_Work to be completed_.
For this exercise, please find the lines in the entries that include the word "beside" and copy them.

*** Supplied data

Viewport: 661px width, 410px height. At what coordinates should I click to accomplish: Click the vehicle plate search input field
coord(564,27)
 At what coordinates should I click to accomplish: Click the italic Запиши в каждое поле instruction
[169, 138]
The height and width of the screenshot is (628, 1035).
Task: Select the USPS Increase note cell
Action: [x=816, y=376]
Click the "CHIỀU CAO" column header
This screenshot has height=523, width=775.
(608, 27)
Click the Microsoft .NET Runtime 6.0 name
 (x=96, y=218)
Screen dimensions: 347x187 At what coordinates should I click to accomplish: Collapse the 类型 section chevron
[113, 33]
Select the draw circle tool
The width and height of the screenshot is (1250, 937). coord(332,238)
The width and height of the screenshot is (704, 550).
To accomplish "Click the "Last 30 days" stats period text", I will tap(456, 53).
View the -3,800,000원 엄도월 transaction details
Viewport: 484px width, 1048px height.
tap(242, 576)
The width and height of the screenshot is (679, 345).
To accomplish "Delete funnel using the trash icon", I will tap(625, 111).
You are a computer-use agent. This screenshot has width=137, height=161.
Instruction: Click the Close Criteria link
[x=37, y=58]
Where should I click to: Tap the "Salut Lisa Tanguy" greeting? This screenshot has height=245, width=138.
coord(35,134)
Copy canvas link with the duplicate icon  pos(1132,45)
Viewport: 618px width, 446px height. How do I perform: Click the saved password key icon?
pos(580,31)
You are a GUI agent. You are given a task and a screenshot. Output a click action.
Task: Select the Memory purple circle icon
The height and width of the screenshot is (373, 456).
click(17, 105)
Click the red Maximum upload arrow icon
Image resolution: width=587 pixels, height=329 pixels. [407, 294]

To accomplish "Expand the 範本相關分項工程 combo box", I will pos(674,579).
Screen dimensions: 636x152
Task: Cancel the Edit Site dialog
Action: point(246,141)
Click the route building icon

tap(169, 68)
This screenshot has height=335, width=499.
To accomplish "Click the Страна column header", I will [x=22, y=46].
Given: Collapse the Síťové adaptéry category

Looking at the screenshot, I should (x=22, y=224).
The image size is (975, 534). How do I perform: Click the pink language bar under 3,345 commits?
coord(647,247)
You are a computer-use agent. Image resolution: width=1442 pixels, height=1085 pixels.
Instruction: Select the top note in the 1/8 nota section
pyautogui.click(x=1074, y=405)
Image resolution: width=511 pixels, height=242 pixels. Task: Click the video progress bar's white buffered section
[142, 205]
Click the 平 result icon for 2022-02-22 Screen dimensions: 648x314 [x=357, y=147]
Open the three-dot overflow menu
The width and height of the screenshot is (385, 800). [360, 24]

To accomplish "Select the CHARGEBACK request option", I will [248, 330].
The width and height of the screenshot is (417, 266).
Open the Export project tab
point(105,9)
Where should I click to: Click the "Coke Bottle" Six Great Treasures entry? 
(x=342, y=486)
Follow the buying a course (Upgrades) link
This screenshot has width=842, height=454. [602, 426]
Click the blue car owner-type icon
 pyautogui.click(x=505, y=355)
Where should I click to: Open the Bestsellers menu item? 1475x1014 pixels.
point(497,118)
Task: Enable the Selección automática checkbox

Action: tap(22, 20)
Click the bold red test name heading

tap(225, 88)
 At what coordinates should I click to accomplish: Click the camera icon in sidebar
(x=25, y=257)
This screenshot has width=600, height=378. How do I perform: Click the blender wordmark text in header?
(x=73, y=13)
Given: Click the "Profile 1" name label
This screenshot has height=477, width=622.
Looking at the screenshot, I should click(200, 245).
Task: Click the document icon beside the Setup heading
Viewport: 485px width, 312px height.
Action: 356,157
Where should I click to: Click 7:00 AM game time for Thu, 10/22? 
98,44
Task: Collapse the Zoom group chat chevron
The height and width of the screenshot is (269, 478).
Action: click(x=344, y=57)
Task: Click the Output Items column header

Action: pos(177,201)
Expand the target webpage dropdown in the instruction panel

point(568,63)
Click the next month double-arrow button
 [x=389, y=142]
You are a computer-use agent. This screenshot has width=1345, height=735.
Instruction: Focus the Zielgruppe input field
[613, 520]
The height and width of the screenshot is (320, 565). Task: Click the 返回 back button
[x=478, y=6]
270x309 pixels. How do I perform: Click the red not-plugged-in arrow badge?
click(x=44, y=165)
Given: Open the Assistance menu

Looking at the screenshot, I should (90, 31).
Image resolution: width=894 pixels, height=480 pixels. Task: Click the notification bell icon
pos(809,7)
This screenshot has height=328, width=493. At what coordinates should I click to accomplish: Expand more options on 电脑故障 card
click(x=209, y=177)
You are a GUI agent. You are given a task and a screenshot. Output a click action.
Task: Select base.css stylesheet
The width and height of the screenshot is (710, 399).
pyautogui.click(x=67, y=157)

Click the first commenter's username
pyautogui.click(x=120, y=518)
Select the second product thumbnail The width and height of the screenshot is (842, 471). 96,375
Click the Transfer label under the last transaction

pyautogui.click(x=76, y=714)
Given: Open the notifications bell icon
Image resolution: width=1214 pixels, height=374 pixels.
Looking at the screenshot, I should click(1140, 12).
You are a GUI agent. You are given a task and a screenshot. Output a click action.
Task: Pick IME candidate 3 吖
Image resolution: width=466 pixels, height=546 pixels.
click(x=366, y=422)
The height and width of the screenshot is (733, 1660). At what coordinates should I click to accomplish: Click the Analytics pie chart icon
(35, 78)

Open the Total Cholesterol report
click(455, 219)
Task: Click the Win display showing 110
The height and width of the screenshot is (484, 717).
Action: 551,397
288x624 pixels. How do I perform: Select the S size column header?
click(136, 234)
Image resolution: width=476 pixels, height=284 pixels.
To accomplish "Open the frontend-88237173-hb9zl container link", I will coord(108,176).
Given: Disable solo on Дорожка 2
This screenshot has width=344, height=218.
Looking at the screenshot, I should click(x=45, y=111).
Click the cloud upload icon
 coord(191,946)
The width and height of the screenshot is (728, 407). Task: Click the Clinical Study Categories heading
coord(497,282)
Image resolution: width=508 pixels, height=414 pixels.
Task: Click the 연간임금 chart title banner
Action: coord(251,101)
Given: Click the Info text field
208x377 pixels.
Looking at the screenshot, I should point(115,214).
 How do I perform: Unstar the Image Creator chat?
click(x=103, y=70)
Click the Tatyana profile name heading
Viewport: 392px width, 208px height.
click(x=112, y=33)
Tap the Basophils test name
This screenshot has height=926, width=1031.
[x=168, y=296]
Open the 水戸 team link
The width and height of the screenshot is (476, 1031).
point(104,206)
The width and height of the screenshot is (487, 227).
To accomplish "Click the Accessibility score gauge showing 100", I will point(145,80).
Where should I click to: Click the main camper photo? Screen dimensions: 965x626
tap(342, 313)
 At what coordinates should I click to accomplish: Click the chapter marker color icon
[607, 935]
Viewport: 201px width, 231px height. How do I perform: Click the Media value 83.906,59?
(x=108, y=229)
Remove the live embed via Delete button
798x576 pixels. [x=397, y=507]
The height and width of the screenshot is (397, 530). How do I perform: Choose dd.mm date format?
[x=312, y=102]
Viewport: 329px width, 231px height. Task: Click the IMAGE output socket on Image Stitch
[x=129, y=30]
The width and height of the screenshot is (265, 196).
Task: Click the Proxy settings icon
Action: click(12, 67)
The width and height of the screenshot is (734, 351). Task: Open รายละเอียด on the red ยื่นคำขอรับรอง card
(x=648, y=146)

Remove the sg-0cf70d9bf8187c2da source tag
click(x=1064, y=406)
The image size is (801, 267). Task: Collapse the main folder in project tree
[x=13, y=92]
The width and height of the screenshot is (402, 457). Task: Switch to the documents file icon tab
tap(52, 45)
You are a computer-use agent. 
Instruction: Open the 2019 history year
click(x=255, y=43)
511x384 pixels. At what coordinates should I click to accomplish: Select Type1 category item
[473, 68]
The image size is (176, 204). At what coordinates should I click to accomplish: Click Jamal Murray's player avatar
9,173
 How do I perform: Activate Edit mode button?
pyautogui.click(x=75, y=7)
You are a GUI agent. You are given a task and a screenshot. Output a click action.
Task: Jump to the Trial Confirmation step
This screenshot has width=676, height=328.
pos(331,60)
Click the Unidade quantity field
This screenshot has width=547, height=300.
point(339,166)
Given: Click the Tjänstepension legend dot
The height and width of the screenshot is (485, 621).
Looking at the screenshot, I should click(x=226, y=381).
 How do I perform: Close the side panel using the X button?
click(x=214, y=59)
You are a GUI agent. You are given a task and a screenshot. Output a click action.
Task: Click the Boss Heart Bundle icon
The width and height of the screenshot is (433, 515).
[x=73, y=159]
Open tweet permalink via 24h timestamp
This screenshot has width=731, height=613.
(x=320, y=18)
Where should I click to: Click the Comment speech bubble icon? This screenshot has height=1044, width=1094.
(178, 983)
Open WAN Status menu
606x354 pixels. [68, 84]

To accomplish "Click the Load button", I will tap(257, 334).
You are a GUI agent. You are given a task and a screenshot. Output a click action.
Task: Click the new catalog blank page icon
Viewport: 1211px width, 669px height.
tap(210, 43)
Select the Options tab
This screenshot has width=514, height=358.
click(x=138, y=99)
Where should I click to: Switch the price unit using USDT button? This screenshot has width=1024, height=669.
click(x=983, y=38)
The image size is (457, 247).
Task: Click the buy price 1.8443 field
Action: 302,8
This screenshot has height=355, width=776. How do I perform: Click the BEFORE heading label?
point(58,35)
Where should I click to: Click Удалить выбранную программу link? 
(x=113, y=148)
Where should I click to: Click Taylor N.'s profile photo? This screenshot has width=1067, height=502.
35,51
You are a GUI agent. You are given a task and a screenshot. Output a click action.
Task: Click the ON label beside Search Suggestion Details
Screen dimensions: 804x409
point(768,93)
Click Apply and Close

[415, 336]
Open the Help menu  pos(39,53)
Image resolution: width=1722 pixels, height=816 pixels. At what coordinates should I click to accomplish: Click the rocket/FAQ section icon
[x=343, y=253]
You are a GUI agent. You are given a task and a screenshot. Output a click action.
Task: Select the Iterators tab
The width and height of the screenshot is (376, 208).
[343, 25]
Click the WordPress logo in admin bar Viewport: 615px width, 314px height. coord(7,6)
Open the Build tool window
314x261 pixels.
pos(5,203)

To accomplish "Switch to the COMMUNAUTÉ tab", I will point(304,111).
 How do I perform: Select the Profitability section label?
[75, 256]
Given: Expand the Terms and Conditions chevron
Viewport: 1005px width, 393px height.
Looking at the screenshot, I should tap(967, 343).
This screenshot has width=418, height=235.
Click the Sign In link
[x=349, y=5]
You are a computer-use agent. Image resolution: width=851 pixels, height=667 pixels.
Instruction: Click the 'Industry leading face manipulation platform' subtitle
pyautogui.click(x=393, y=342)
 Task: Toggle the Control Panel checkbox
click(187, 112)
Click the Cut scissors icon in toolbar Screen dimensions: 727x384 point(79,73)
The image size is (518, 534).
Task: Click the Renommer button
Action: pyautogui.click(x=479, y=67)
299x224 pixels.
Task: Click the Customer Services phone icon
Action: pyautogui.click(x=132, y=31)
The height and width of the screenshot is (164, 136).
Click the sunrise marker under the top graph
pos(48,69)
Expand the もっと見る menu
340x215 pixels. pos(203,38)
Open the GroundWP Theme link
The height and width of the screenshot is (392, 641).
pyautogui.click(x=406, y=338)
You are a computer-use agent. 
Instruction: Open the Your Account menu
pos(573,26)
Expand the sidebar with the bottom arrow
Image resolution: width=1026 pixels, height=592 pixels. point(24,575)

******

_Task result_.
Task: Click the document icon beside the Setup heading
Task: Click the ON label beside Search Suggestion Details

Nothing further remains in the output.